The Kurdish rebel leader Abdullah Ocalan was freed from house arrest yesterday by a Rome appeals court, and the Italian Foreign Minister, Mr Lamberto Dini, said he would either be tried in Italy or deported.
Earlier Italian judicial sources said that Germany had cancelled an international arrest warrant for Ocalan, but the German federal court of justice denied this.
Mr Dini said: "The options we have are to explore the possibility of trying Ocalan in Italy, otherwise there remains only the solution of deporting him, given that he arrived illegally in Italy."
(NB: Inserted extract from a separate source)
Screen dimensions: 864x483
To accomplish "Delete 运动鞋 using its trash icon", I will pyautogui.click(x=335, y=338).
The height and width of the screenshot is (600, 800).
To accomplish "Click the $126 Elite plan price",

In Ankara the Turkish Defence Minister, Mr Ismet Sezgin, said that the Italian court decision was "incomprehensible", and it would affect relations between the two countries.
Mr Ocalan, who was arrested in Rome on November 12th after arriving on a flight from Moscow, was put under house arrest on November 20th, on the basis of the German international arrest warrant.
Turkey also requested Mr Ocalan's extradition to face terrorist charges linked to the PKK's 14-year struggle for Kurdish independence.
Italy turned down the request, on the grounds that it could not extradite someone to a country which maintained the death penalty. Meanwhile the wife of the late French president, Ms Danielle Mitterrand, yesterday met Mr Ocalan and a number of Italian politicians. Ms Mitterrand is the president of a human rights association she founded, France-Libertes.